Assuming that the column vectors of your matrix $A$ can be written with $v=\begin{bmatrix}3&-2&1\end{bmatrix}^T$ and $w=\begin{bmatrix}-5&6&1\end{bmatrix}^T$ where $A=[v\quad w]$ then your (linear independant) vectors $v$ and $w$ span obviously one plane $P=\operatorname{span}\{v,w\}\subset\mathbb{R}^3$ with $\dim(P) = 2$.

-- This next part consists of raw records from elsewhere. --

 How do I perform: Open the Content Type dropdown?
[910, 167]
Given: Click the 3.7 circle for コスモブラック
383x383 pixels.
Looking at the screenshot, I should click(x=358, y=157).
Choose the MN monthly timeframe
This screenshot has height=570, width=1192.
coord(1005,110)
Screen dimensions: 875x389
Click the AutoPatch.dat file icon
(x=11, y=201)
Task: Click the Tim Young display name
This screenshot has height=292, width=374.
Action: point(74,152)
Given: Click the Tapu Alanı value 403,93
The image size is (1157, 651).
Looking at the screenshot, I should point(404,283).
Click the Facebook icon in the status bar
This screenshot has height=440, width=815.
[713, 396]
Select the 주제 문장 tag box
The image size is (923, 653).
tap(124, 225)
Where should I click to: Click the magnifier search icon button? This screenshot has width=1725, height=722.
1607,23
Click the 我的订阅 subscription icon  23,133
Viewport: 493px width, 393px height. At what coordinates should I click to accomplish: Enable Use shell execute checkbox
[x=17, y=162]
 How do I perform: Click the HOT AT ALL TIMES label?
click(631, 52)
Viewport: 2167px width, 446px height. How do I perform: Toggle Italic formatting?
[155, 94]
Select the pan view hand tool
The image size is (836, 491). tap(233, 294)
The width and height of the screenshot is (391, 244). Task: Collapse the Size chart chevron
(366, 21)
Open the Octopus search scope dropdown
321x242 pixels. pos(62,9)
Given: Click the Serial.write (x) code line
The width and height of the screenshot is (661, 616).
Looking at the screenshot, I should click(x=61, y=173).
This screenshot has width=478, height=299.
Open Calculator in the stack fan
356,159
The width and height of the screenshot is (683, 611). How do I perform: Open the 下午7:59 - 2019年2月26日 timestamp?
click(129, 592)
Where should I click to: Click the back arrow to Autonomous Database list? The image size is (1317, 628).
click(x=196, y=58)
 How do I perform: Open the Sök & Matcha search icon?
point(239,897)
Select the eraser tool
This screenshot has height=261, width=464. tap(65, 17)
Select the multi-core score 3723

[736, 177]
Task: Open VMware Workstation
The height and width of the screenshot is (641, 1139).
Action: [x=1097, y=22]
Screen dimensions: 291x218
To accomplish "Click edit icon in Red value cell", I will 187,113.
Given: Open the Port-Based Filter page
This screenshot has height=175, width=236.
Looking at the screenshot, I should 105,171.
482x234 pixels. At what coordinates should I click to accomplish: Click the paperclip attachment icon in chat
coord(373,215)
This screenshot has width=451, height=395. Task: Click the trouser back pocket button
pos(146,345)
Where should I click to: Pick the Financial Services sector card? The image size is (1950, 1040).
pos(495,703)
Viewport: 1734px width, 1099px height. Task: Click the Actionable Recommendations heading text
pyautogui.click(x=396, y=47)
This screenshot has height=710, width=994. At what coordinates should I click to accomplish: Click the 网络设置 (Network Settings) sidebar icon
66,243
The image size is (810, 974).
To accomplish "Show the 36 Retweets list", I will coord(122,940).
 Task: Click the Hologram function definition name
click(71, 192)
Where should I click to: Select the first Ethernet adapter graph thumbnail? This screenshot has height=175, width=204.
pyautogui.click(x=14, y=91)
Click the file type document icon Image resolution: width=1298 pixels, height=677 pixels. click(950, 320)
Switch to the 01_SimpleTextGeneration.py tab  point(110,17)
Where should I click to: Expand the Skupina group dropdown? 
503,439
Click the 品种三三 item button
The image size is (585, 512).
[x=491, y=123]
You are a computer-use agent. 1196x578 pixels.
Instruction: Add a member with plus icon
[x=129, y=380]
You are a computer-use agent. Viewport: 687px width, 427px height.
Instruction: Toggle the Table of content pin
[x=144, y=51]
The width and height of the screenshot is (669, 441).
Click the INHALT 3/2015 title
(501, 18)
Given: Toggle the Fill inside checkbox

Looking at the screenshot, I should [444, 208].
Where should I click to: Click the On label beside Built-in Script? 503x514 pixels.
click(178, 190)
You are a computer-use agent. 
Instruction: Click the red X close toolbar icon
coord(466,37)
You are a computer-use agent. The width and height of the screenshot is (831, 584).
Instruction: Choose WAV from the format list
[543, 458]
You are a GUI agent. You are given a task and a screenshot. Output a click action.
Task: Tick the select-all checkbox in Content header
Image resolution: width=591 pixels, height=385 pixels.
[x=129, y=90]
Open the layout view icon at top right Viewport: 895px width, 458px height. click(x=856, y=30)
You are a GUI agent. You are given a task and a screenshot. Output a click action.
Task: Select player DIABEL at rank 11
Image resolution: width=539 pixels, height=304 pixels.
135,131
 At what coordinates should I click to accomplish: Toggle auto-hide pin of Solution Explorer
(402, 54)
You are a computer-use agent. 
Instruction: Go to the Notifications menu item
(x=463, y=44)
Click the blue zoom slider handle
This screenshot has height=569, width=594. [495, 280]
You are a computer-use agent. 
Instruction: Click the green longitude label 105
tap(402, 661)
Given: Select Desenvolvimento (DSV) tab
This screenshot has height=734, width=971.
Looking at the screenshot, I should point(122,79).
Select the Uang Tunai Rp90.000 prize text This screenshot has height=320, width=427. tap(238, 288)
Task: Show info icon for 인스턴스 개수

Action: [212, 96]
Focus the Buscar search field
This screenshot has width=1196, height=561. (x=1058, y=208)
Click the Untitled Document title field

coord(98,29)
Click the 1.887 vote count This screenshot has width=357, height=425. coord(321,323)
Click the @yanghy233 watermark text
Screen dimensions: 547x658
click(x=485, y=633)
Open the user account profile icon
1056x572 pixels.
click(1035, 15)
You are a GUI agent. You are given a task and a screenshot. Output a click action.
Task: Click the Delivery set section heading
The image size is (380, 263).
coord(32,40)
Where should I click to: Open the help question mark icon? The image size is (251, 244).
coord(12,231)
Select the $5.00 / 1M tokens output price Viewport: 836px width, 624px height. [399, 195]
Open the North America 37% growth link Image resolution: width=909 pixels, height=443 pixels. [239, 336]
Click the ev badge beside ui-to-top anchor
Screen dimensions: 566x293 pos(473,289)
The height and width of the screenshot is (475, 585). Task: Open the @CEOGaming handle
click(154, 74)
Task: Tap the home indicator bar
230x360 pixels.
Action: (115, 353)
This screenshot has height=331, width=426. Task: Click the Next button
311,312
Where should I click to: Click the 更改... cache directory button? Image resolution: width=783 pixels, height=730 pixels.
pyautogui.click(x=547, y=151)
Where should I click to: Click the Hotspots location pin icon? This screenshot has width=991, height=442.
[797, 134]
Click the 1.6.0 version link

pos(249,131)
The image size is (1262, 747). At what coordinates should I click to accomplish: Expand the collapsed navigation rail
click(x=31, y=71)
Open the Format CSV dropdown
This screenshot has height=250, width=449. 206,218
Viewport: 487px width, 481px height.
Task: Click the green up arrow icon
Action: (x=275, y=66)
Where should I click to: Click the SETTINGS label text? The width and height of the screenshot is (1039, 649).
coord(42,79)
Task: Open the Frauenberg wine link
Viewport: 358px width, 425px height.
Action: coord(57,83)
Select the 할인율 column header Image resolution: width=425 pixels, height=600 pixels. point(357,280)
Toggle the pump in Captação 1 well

Assume that there is one vector $x\in P$. $x$ has then the following form $x=\lambda v+\mu w\in P$ and therefore can be written as a linear combination of the two vectors $v,w$ that span $P$. If you want to check whether $u=\begin{bmatrix}0&4&4\end{bmatrix}^T$ is in $P$ you have to find $\lambda,\mu$ such that the combination of the vectors $v,w$ equals $u$. If there is no solution, then the vector is not part of the plane.
Basically you solve the following system of equations:
$\begin{bmatrix}3&-5\\-2&6\\1&1\end{bmatrix}\cdot\begin{bmatrix}\lambda\\\mu\end{bmatrix}=\begin{bmatrix}0\\4\\4\end{bmatrix}$
Hint: This system has a unique solution.